= Records excerpted from a collection =
'''

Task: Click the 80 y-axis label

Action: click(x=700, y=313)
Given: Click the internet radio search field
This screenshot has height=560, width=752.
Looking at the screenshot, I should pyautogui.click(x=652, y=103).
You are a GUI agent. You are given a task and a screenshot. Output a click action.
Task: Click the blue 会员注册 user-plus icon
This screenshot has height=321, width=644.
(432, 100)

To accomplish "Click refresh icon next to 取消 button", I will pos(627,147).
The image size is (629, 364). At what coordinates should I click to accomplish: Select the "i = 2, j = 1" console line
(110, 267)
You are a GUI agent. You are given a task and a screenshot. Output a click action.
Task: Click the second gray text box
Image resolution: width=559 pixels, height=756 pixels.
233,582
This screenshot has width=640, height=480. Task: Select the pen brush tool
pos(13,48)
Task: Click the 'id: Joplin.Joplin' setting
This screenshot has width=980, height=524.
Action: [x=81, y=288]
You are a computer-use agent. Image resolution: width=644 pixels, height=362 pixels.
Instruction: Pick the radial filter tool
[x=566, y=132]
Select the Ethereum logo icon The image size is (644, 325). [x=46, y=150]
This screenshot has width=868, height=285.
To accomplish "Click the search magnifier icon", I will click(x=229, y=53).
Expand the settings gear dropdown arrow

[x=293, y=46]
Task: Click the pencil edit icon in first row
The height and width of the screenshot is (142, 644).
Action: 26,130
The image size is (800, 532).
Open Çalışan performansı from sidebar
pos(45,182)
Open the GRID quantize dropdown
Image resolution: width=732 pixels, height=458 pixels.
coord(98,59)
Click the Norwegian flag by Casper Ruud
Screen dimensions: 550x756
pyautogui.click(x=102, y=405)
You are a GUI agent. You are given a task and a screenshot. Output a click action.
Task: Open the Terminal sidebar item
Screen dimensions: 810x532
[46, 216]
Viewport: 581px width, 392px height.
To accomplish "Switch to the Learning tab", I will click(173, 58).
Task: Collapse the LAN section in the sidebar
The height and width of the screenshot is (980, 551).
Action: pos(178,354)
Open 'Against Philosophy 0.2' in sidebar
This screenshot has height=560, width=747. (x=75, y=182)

'''

= Work instruction =
Each line with the word "will" in the records above belongs in the result; copy all of them.

= Result for this exercise =
To accomplish "Click refresh icon next to 取消 button", I will pos(627,147).
To accomplish "Click the search magnifier icon", I will click(x=229, y=53).
To accomplish "Switch to the Learning tab", I will click(173, 58).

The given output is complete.